§ **Source material**
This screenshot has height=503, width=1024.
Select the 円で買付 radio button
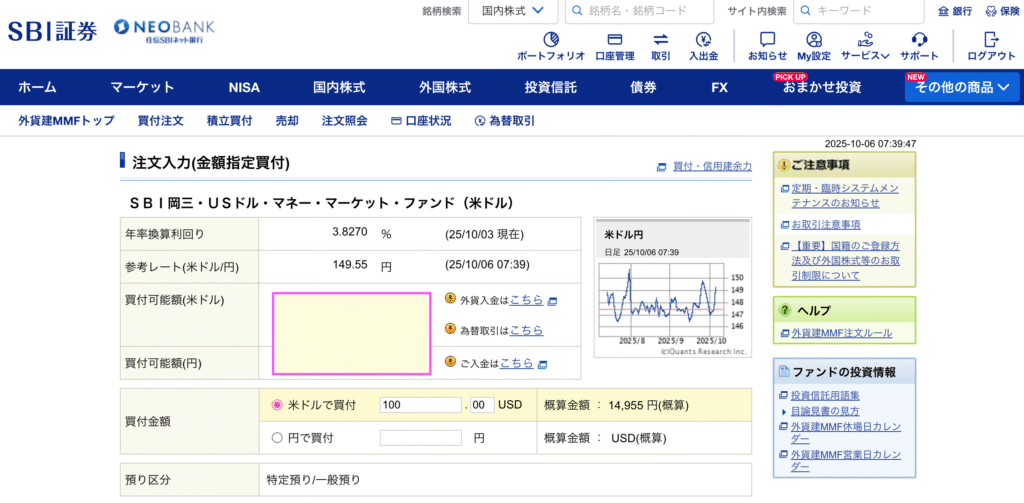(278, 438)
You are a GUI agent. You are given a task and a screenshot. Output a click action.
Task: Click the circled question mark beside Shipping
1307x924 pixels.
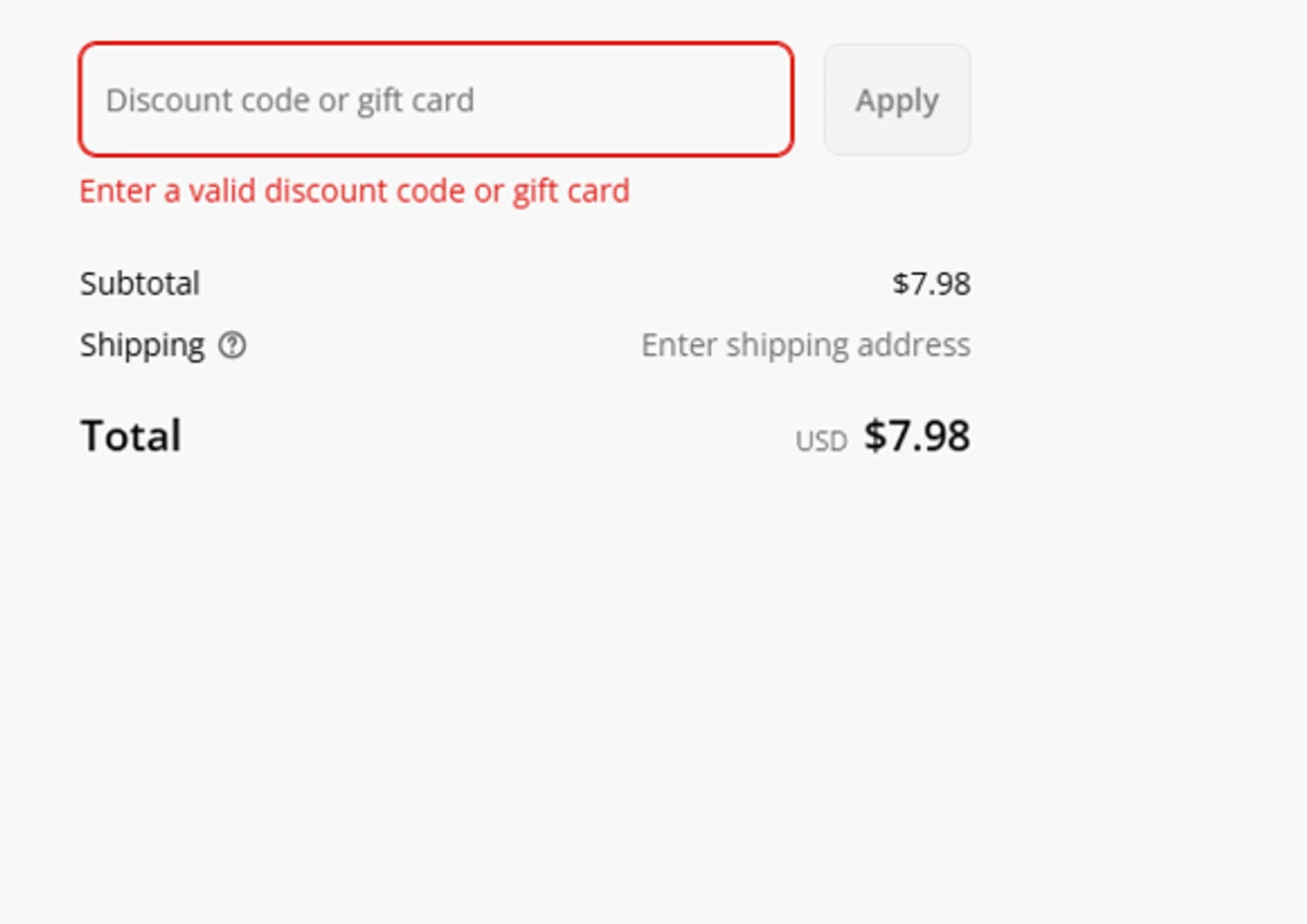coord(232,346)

==

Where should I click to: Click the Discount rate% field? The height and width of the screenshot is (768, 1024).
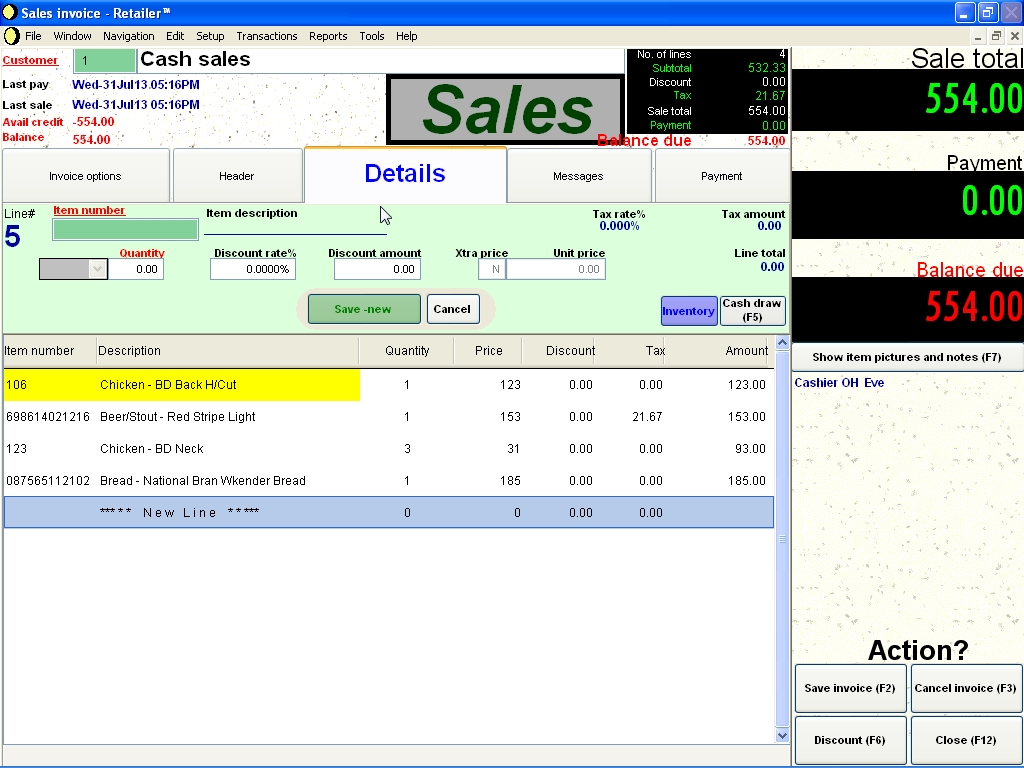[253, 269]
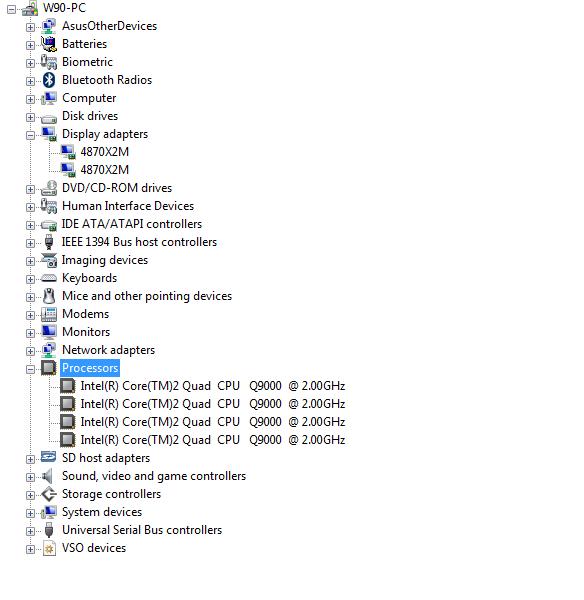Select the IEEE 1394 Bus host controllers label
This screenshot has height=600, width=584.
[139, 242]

...

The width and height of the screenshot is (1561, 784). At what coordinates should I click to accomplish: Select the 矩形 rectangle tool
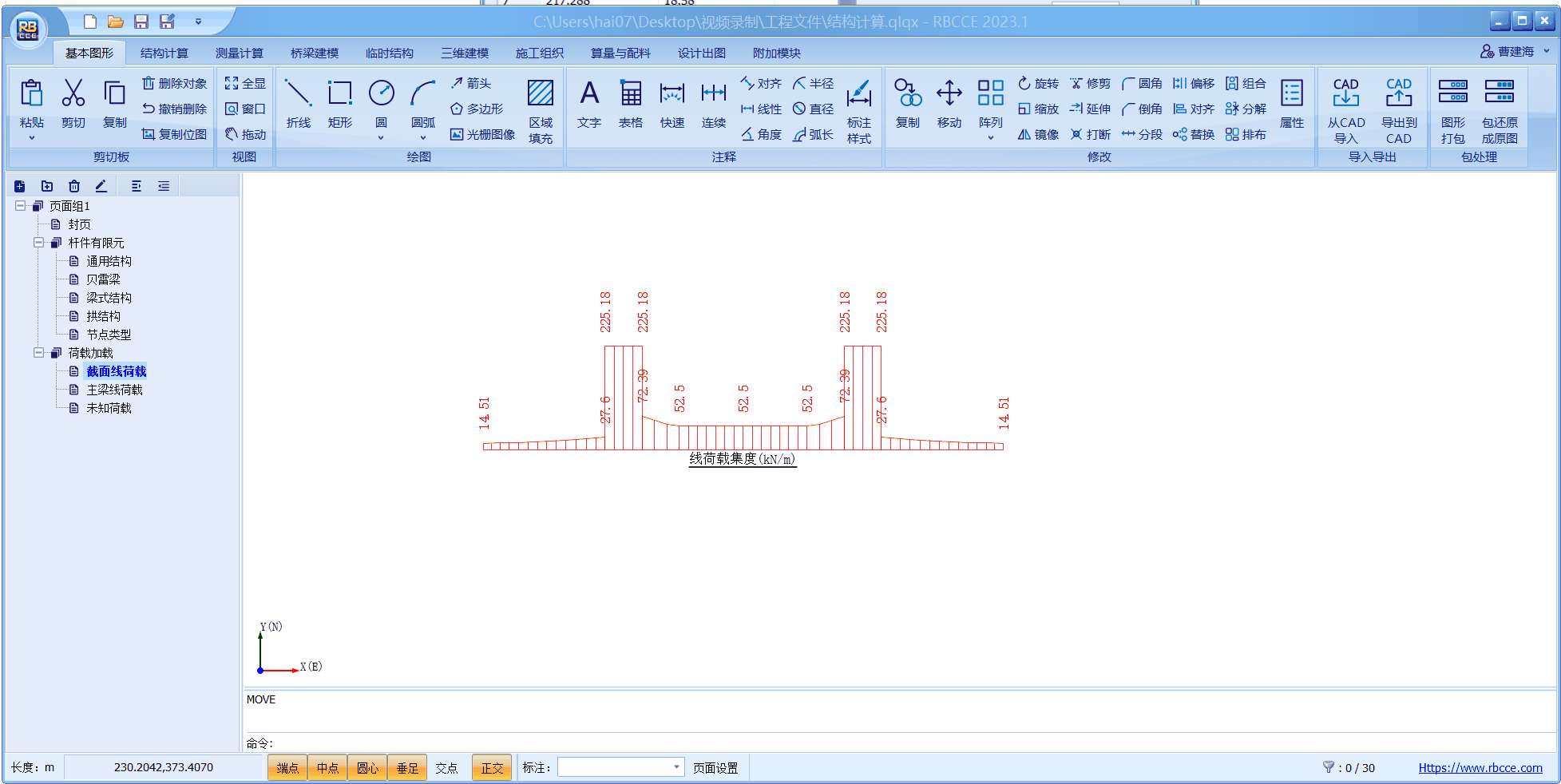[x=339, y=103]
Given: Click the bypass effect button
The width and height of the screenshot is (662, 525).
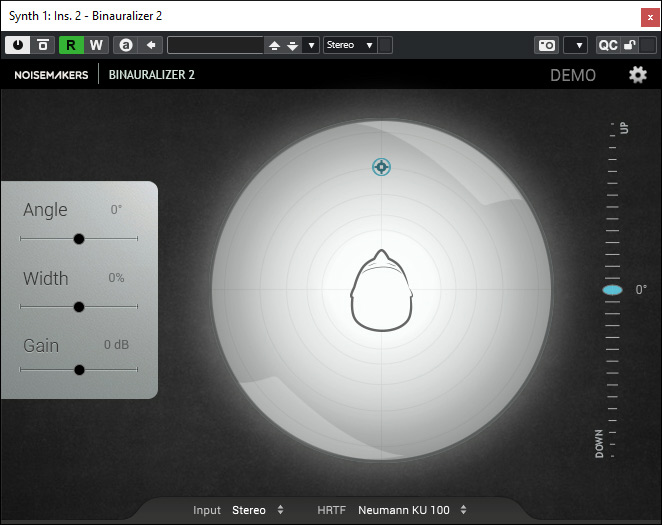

§ **Assignment**
Exactly reproduce the lines above, starting at the one that contains "The width and height of the screenshot is (1561, 784)." and ending at the one that contains "The width and height of the screenshot is (662, 525).", both inclusive; leave the pictures out and add no other lines.

§ **Problem solution**
The width and height of the screenshot is (1561, 784). At what coordinates should I click to accomplish: Select the 矩形 rectangle tool
[x=339, y=103]
Given: Click the bypass effect button
The width and height of the screenshot is (662, 525).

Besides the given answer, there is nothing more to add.